▶ _Task goal_: Filter the material below down to the lines with the word "plus" and give those lines.

---------- Given entries

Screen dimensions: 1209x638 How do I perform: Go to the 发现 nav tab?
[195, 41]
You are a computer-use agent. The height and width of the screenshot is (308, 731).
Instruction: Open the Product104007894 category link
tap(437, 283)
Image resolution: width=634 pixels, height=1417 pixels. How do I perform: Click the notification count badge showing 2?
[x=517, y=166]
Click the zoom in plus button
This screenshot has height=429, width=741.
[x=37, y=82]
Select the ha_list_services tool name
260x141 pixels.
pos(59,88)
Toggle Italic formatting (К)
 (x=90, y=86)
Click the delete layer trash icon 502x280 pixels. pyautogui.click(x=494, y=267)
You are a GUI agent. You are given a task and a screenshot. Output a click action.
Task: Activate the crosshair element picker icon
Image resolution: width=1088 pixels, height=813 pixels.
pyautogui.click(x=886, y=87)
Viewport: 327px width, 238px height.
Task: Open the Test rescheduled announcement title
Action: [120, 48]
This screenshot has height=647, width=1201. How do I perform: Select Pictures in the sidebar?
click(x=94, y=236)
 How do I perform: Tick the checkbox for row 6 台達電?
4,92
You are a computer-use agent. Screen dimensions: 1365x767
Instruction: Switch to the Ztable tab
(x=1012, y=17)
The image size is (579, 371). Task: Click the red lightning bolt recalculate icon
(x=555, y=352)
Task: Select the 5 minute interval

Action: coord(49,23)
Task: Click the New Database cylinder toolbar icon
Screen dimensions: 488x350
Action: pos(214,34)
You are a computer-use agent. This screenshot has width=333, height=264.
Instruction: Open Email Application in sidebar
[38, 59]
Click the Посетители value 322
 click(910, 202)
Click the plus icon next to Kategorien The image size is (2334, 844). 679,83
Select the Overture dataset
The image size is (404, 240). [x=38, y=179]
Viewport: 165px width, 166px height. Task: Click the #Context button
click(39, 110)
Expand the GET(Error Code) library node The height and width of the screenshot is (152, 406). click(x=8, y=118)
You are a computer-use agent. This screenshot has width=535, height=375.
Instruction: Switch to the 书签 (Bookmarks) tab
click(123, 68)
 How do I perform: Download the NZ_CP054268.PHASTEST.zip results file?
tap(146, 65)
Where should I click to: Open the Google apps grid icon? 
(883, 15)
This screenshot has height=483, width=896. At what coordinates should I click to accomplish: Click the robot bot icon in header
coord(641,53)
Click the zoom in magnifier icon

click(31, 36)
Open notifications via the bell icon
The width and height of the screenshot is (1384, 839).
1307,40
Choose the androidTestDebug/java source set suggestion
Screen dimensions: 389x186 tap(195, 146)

--------------------

▶ _Written response_:
Click the zoom in plus button
Click the plus icon next to Kategorien The image size is (2334, 844). 679,83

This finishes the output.